=== TASK BRIEF ===
Could you reproduce, word for word, the lines from the one containing "Viewport: 482px width, 469px height." through the last line of the items, leaving out the pictures?

-------------------------

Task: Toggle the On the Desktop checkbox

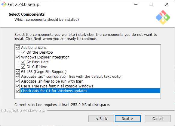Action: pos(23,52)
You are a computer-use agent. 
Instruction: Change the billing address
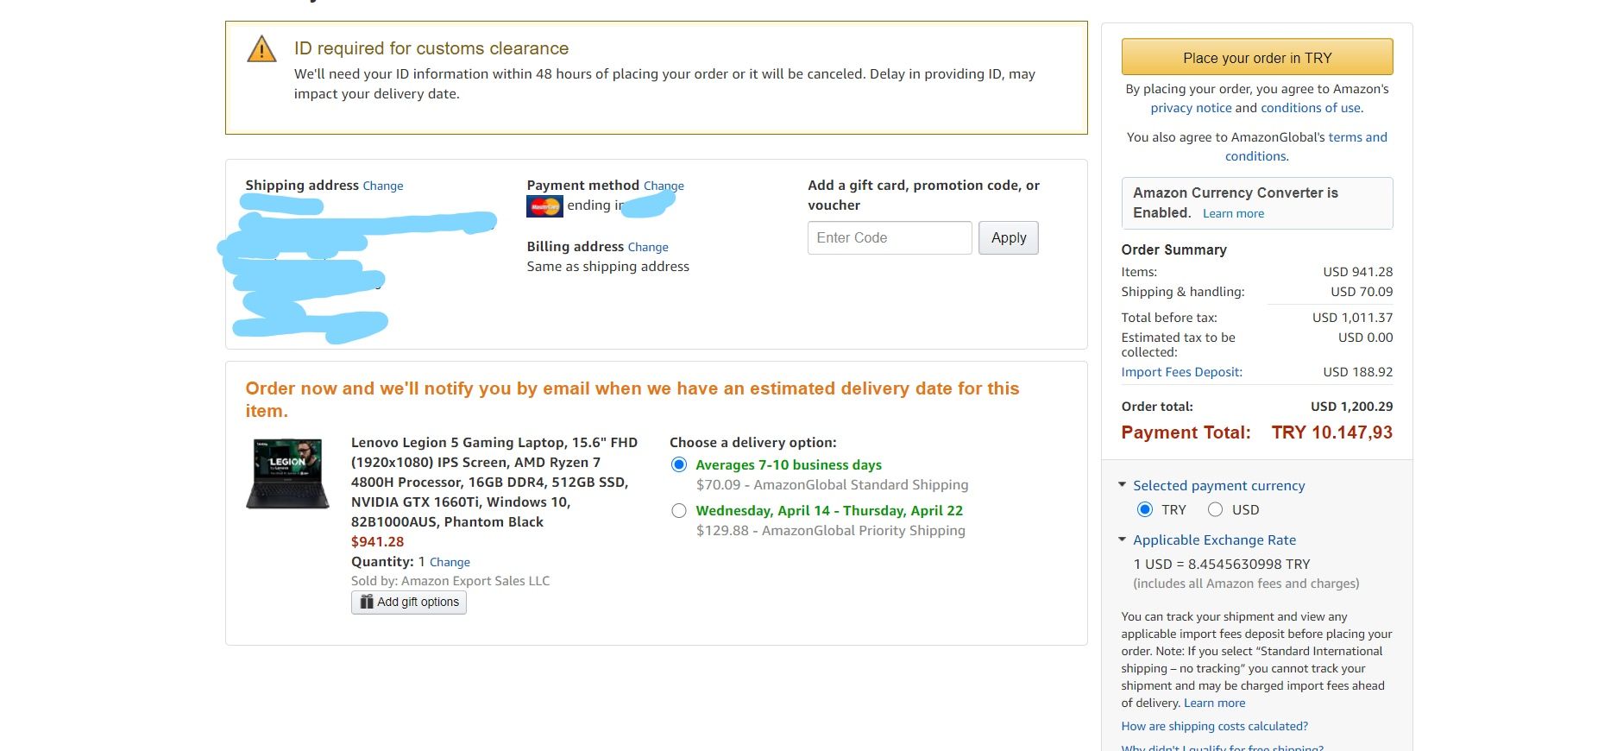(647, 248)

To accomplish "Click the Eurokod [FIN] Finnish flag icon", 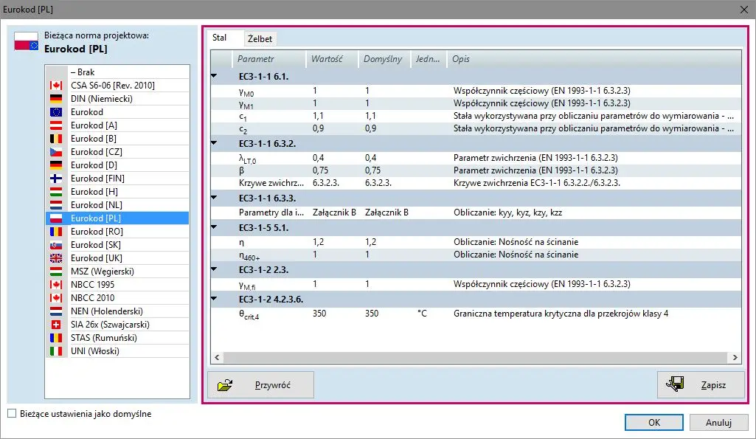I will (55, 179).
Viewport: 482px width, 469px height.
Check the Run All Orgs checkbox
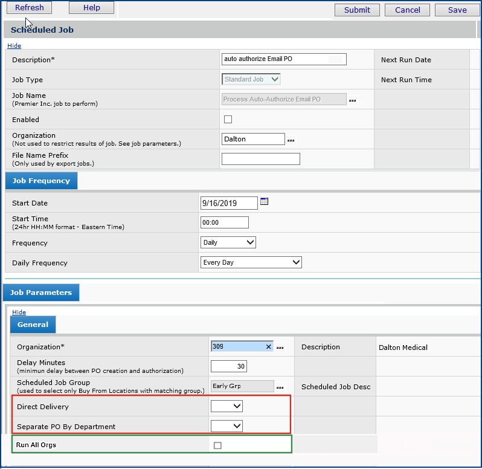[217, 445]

-------------------------

=== FINAL RESULT ===
Viewport: 482px width, 469px height.
Check the Run All Orgs checkbox
[217, 445]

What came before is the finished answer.